The judge said the application had been made at the very latest stage in the case by counsel for the State but said they were entitled to make the application.

Mr Justice Hedigan ruled the claims were statute barred as a matter of law.

However, he also said the claim for wrongful arrest would not have succeeded as it appeared from the evidence that gardaí had reason to suspect Mr Bailey and would have been derelict in their duty if they had not arrested him.

He also ruled that Mr Bailey could not pursue a claim for damages arising out of his arrest under a European Arrest Warrant as nothing unlawful had occurred during that process.

However, the judge ruled that his claim for conspiracy could continue and go before the jury.
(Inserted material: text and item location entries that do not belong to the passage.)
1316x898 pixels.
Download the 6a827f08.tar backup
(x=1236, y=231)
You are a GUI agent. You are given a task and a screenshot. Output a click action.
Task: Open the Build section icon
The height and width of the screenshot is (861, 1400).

He said the statements by Ms Farrell were still on file and still hanging over Mr Bailey in what gardaí had said was an ongoing investigation.

Therefore the existence of these statements, which the judge said gardaí had stood over in evidence, provided Mr Bailey with an ongoing cause of action.

The judge said it was appropriate that this part of the case be decided by a jury.

The questions the jury was given at the end of the case were:

Did gardaí Jim Fitzgerald, Kevin Kelleher and Jim Slattery or any combination of them conspire together to implicate Ian Bailey in the murder of Ms du Plantier, by obtaining statements  from Ms Farrell by threats, inducement or intimidation, which purportedly identified him as the man she saw near the scene of the murder at Cealfada Bridge in the early hours of the morning of 23 December 1996 when they knew they were false?

Did Gda Fitzgerald and Detective Sergeant Maurice Walsh conspire by threats, inducements or intimidation to get statements from Ms Farrell that Mr Bailey had intimidated her when they knew they were false?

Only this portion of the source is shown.